- South Africa women / India women
- Dates: 5 – 24 February 2018
- Captains: Dane van Niekerk / Mithali Raj (WODIs) Harmanpreet Kaur (WT20Is)

One Day International series
- Results: India women won the 3-match series 2–1
- Most runs: Mignon du Preez (90) / Smriti Mandhana (219)
- Most wickets: Shabnim Ismail (4) / Poonam Yadav (7)
- Player of the series: Smriti Mandhana (Ind)

Twenty20 International series
- Results: India women won the 5-match series 3–1
- Most runs: Dane van Niekerk (144) / Mithali Raj (192)
- Most wickets: Shabnim Ismail (6) / Anuja Patil (5) Shikha Pandey (5) Poonam Yadav (5)
- Player of the series: Mithali Raj (Ind)

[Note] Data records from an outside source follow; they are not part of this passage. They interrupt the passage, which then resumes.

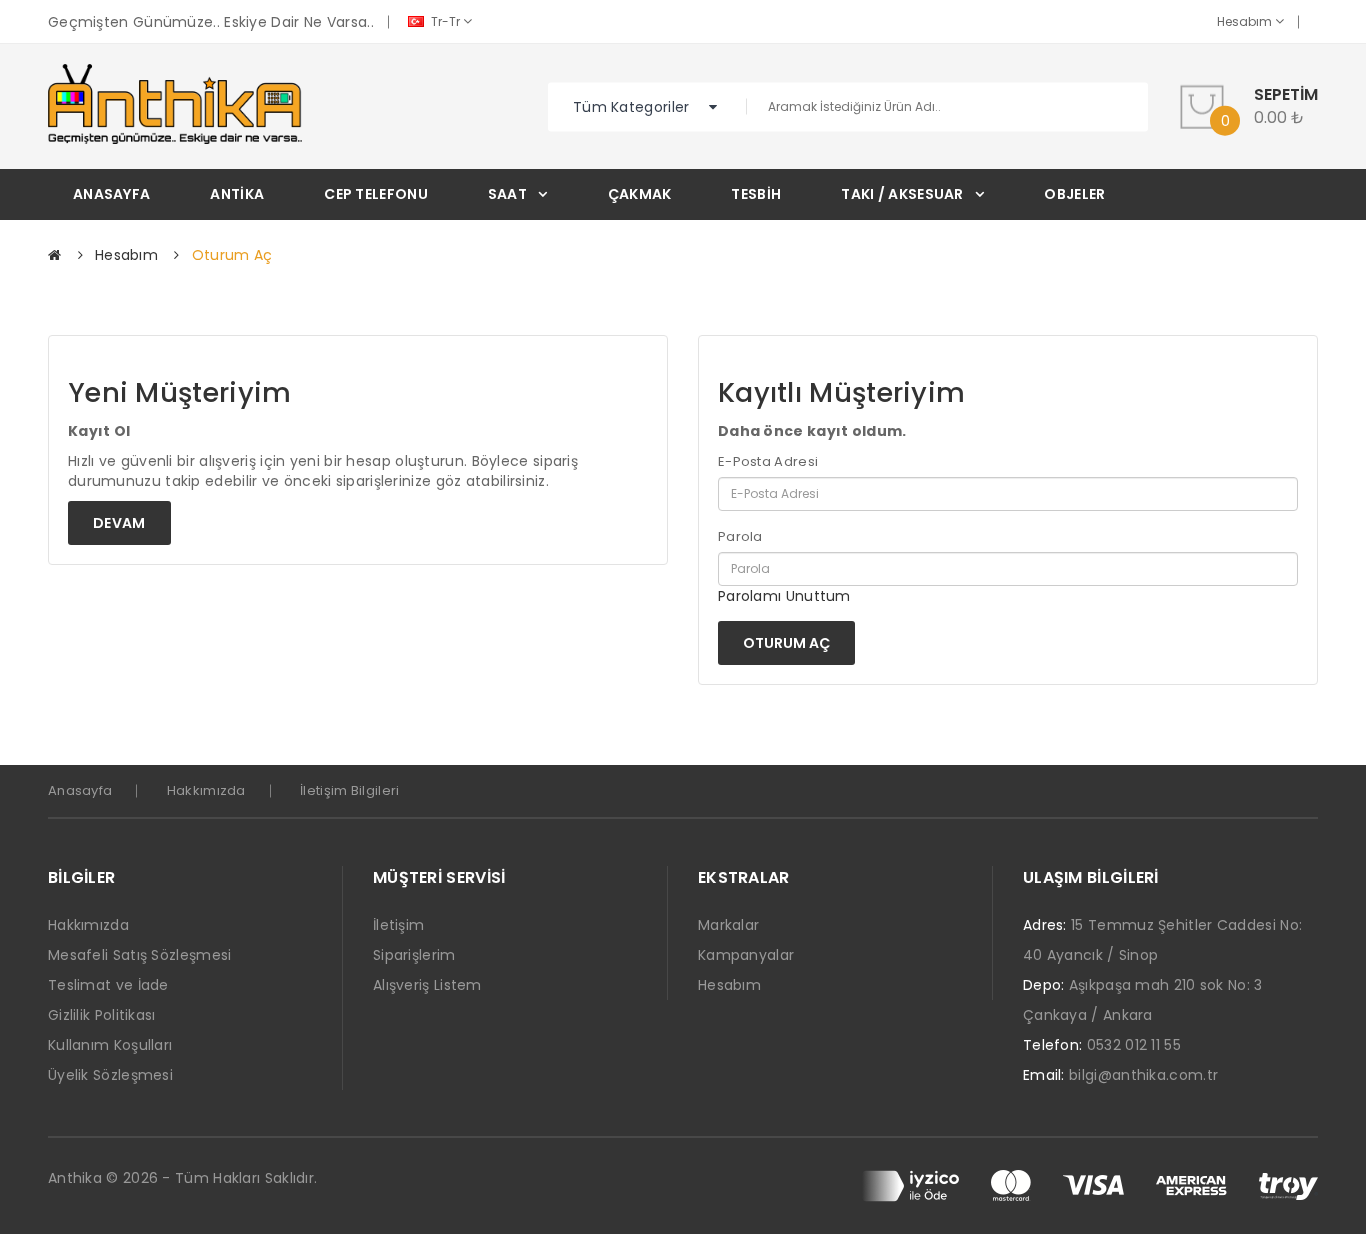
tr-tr (445, 21)
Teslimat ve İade (108, 985)
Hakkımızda (206, 790)
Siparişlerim (414, 955)
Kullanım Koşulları (110, 1045)
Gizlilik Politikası (102, 1015)
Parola (740, 537)
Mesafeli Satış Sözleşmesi (140, 955)
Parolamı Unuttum (784, 596)
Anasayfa (80, 790)
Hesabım (1246, 21)
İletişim (398, 925)
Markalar (728, 925)
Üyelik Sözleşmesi (110, 1075)
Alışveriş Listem (427, 985)
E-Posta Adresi (768, 462)
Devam (119, 523)
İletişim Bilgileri (349, 790)
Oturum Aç (232, 255)
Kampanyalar (746, 955)
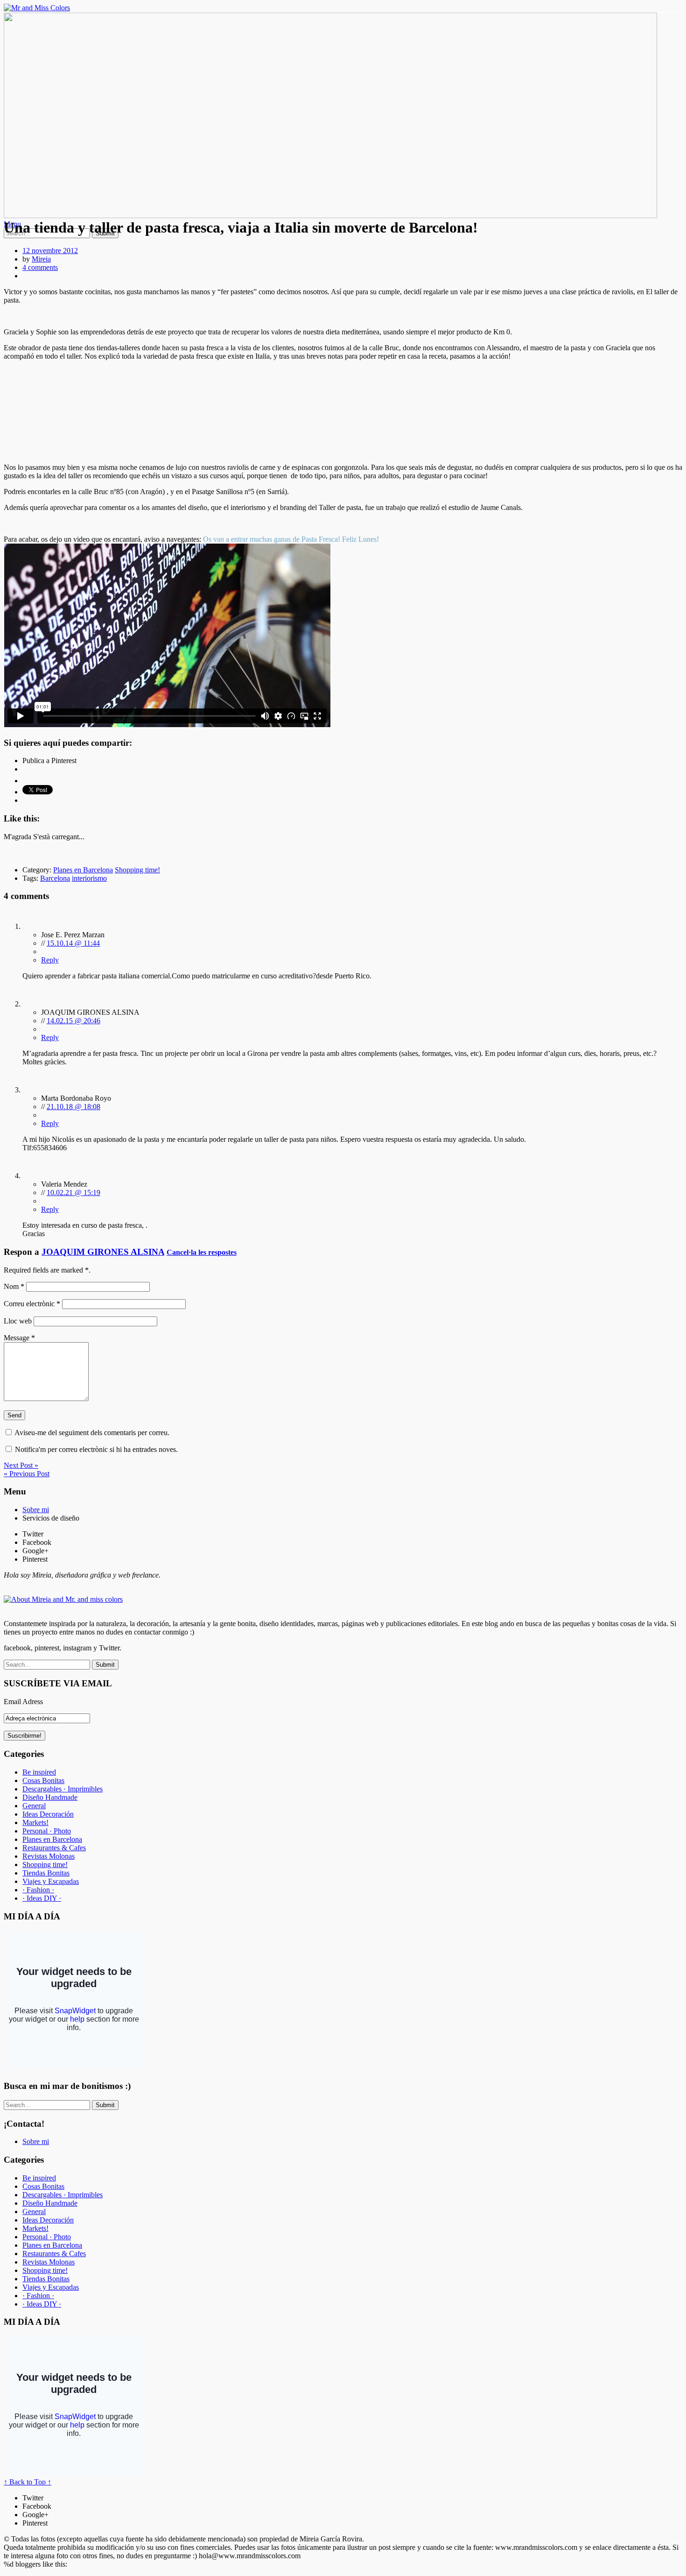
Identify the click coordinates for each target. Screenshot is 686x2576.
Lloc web (18, 1321)
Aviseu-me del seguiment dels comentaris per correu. (91, 1433)
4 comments (40, 267)
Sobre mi (35, 1510)
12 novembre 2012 (50, 251)
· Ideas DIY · (41, 1898)
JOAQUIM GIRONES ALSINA (103, 1252)
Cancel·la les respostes (202, 1252)
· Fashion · (38, 1890)
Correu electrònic (32, 1304)
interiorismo (89, 878)
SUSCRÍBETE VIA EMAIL (58, 1683)
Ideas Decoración (48, 1814)
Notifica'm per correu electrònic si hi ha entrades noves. (96, 1449)
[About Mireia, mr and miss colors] (63, 1599)
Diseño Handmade (49, 1797)
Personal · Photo (46, 1831)
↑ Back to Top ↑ (27, 2482)
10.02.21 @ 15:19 (73, 1192)
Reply (50, 960)
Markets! (35, 1822)
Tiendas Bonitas (46, 1873)
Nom (14, 1286)
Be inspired (39, 1772)
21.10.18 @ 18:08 (73, 1107)
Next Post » (21, 1465)
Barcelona (55, 878)
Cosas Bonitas (43, 1780)
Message (19, 1338)
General (34, 1806)
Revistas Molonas (48, 1856)
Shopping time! (137, 870)
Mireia (41, 259)
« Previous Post (26, 1474)
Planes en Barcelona (83, 870)
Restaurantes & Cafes (54, 1848)
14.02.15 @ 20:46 (73, 1021)
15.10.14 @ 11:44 (73, 943)
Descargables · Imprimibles (62, 1789)
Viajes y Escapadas (50, 1881)
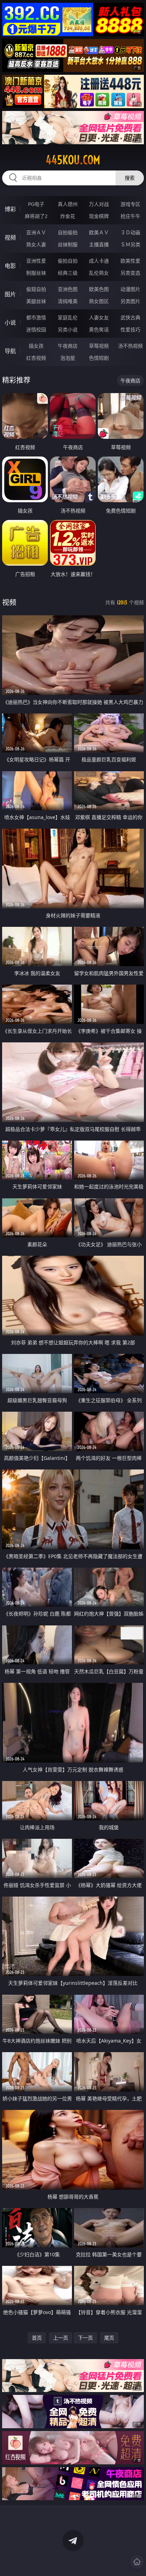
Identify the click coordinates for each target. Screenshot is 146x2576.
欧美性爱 (130, 260)
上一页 (60, 2337)
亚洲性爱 (36, 260)
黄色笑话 (99, 329)
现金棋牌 (99, 216)
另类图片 (130, 301)
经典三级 (68, 272)
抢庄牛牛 (130, 216)
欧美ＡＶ (99, 232)
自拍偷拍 (68, 232)
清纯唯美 (68, 301)
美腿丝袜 (36, 301)
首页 (37, 2337)
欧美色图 (99, 289)
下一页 (85, 2337)
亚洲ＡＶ (36, 232)
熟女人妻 (36, 244)
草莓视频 (99, 345)
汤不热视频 (130, 345)
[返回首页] (137, 2562)
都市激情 (36, 317)
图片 (10, 294)
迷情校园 (36, 329)
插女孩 (36, 345)
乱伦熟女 (99, 272)
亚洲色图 (68, 289)
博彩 (10, 209)
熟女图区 (99, 301)
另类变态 (130, 272)
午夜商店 (68, 345)
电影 (10, 266)
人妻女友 (99, 317)
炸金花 (67, 216)
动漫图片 (130, 289)
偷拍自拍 (68, 260)
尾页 (109, 2337)
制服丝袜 (36, 272)
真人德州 (68, 204)
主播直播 (99, 244)
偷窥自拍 (36, 289)
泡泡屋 (67, 357)
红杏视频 (36, 357)
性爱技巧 (130, 329)
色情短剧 (99, 357)
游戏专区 (130, 204)
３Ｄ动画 (130, 232)
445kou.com (73, 160)
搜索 (130, 177)
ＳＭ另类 (130, 244)
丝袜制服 (68, 244)
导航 (10, 351)
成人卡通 (99, 260)
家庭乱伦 (68, 317)
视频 (10, 237)
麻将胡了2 (36, 216)
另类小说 (68, 329)
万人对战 (99, 204)
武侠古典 (130, 317)
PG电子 (36, 204)
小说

= India women's cricket team in South Africa in 2017–18 =

International cricket tour

The India women's cricket team played South Africa women's cricket team in February 2018. The tour consisted of three Women's One Day Internationals (WODIs) and five Women's Twenty20 Internationals (WT20Is). The WODI games were part of the 2017–20 ICC Women's Championship. India Women won the WODI series 2–1. India Women won the WT20I series 3–1, after the fourth match was washed out.

==Squads==

| WODIs |  | WT20Is |  |
|---|---|---|---|
| South Africa | India | South Africa | India |
| Dane van Niekerk (c); Trisha Chetty; Mignon du Preez; Shabnim Ismail; Marizanne Kapp; Ayabonga Khaka; Masabata Klaas; Lizelle Lee; Suné Luus; Zintle Mali; Raisibe Ntozakhe; Andrie Steyn; Chloe Tryon; Laura Wolvaardt; | Mithali Raj (c); Harmanpreet Kaur (vc); Taniya Bhatia (wk); Ekta Bisht; Rajeshwari Gayakwad; Jhulan Goswami; Veda Krishnamurthy; Smriti Mandhana; Mona Meshram; Shikha Pandey; Punam Raut; Jemimah Rodrigues; Deepti Sharma; Pooja Vastrakar; Sushma Verma (wk); Poonam Yadav; | Dane van Niekerk (c); Trisha Chetty; Moseline Daniels; Nadine de Klerk; Mignon du Preez; Shabnim Ismail; Marizanne Kapp; Ayabonga Khaka; Odine Kirsten; Masabata Klaas; Lizelle Lee; Suné Luus; Raisibe Ntozakhe; Chloe Tryon; | Harmanpreet Kaur (c); Smriti Mandhana (vc); Taniya Bhatia (wk); Rumeli Dhar; Rajeshwari Gayakwad; Jhulan Goswami; Veda Krishnamurthy; Shikha Pandey; Nuzhat Parveen (wk); Anuja Patil; Mithali Raj; Jemimah Rodrigues; Deepti Sharma; Pooja Vastrakar; Poonam Yadav; Radha Yadav; |

Jhulan Goswami was ruled out of India's squad for the WT20I series due to a heel injury. Rumeli Dhar was added to India's squad as Goswami's replacement. Dhar last played international cricket for India in 2012.